Réédition du livre “Némorin des loutres” : une ode à la liberté dans les gorges du Doubs franco-suisse

Les éditions Coxigrue viennent de rééditer la célèbre biographie de Némorin Caille, dit Némorin des loutres, écrite en 1978 par Edouard Michel. Le livre avait rencontré un tel succès qu'il était épuisé. Il raconte la vie d'un trappeur de la vallée du Doubs franco-suisse.

C’est une histoire comme on les voit au cinéma. Celle d’un homme solitaire, vivant au plus profond d’une forêt, à deux pas du Saut-du-Doubs. L’histoire d’un chasseur, d’un pêcheur, d’un “bricottier”, d’un contrebandier à ses heures, mais avant tout l’histoire d’un amoureux de la nature, épris de liberté. Cet homme, c’est Némorin Caille, dit Némorin des loutres.

Son récit est conté pour la première fois en 1978 par Edouard Michel dans un livre éponyme. Le livre est aujourd'hui épuisé. Trouver un exemplaire était si difficile que Philippe Koeberlé, créateur de la maison d'édition bisontine Coxigrue, a voulu le rééditer.

Les éditions Coxigrue sont spécialisées dans le “nature writing”, genre littéraire qui met à l’honneur la nature, parfois sauvage et souvent menacée. L’éditeur donne un second souffle à la biographie dans une réédition parue en 2021. Elle comprend le texte intégral d’Edouard Michel précédé et suivi d’ajouts de Philippe Koeberlé, par ailleurs écrivain, et agrémenté de photographies.

Into the Wild à la franc-comtoise

On croirait lire le récit de Christopher McCandless dit Alexander Supertramp, cet américain qui a tout sacrifié pour aller vivre au cœur des forêts de l’Alaska et dont le bus mythique fascine toujours autant. Un peu à l’image de cet homme qui a inspiré Into the Wild de Jon Krakauer ; Némorin “c’est un trappeur dans le sens où on l’entend, comme les trappeurs du grand nord canadien ou de l’ouest américain, c’est un homme qui a vécu cette vie là” raconte Philippe Koeberlé. “Il faisait partie de la sauvagerie, du “wildness” comme disent les américains”. Mais loin des forêts de l’Alaska, c’est au fond des gorges du Doubs, rivière sauvage entaillant les plateaux du Haut-Doubs et séparant la France et la Suisse que notre personnage a vécu.

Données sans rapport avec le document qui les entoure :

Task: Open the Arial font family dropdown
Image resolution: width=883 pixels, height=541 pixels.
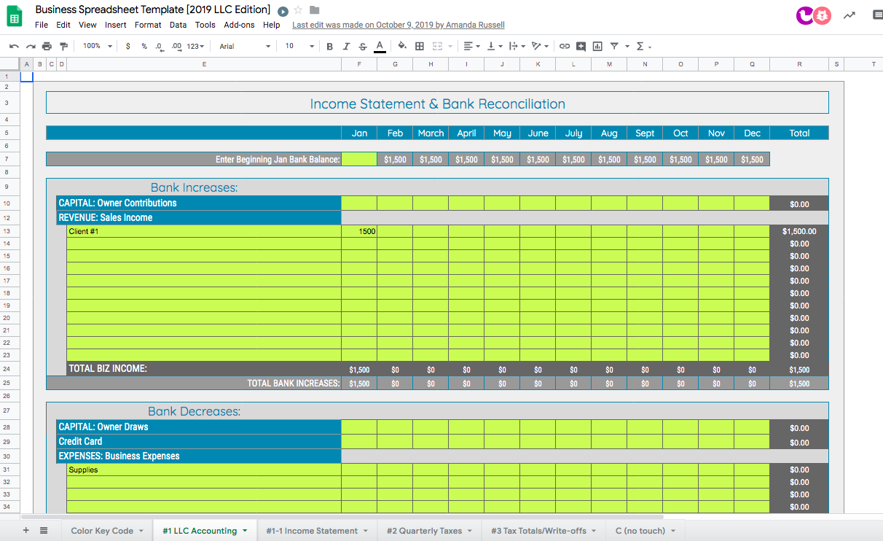Action: [x=244, y=46]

Le “dernier des trappeurs”

Né au Pissoux (Doubs) en 1850, Némorin doit son surnom à une de ses activités : chasseur de loutres. “Némorin [...] parle de sa vie et de ses captures, 48 loutres tuées dans sa carrière de chasseur et de pêcheur ; nombre de martres, de blaireaux, de renards. Certaines loutres pesaient jusqu’à 15 livres.” peut-on lire dans un article datant de 1932 du journal suisse Le Rameau de sapin.

A partir de 1889, en Suisse, une loi fédérale encourage l’extermination des loutres, considérées comme nuisibles en raison de leur appétit prononcé pour les poissons. Les Suisses donnaient des primes généreuses contre chaque peau de loutres car ils trouvaient qu’elles mangeaient trop de poissons et qu'elles allaient piller les piscicultures précise Philippe Koeberlé. Les mustélidés disparaîtront de la Suisse en 1989.

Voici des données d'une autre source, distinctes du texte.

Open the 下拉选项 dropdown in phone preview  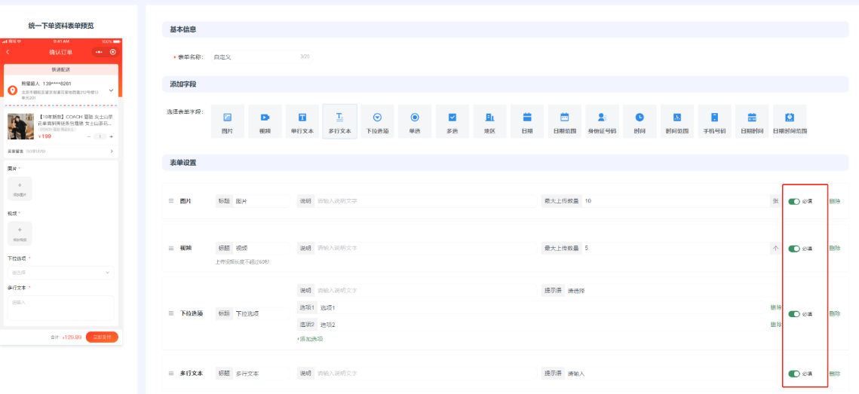point(61,273)
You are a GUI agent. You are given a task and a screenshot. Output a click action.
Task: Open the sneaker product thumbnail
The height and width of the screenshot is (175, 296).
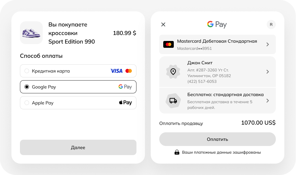pyautogui.click(x=31, y=33)

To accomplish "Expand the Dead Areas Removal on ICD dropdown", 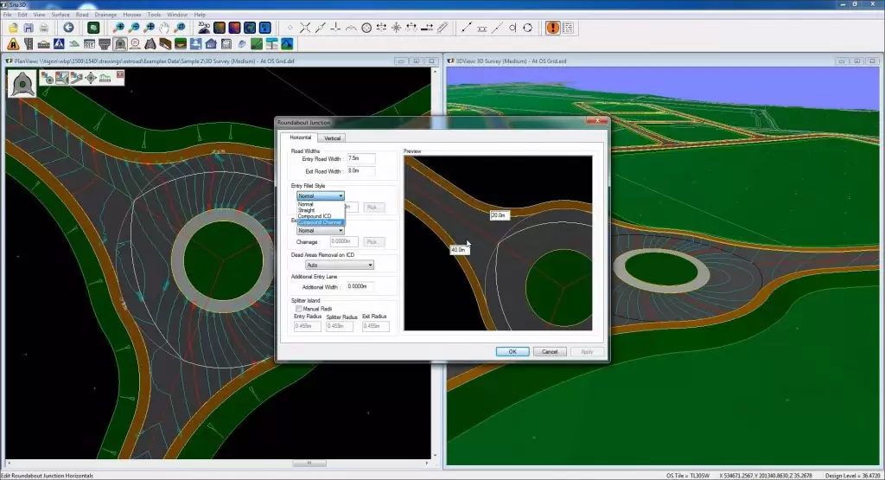I will tap(334, 265).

Le “vieux tueur de loutres”, vivait en autarcie, tirant sa subsistance, parfois difficilement, de la nature qui l’entourait. Il vendait ses truites, il avait besoin d’un petit peu d’argent mais cet argent ne lui servait qu’à réparer son filet, acheter des hameçons et manger aussi. Mais tout provenait directement de la nature, il n’y avait pas d’intermédiaire entre l'animal sauvage et Némorin explique Philippe Koeberlé.

Un beau jour au Chatelôt, Nemorin s’est assis, à côté du fourneau, à la table du patron. Son regard s’attarde sur une page de la feuille d’avis. Le communiqué est signé par la confédération. En caractères gras, au beau milieu du journal : proscription de la loutre. Le titre est assassin. Une mise à mort écrite par les lois fédérales. Le bourreau inconscient s’appellera Némorin

Sang d'Ancre

Chanson “Némorin des loutres”

Un prénom devenu lieu-dit, connu des randonneurs du GR5

“Némorin habitait à quelques kilomètres du célèbre saut du Doubs, une maison de cinq pièces, construite sur un rocher à l'aplomb du précipice: rez-de-chaussée en dur, étage en bois, toit de bardeaux, remise et grange jouxtant la construction du côté nord et lui donnaient cette apparence de cabaneindique Edouard Michel dans son livre.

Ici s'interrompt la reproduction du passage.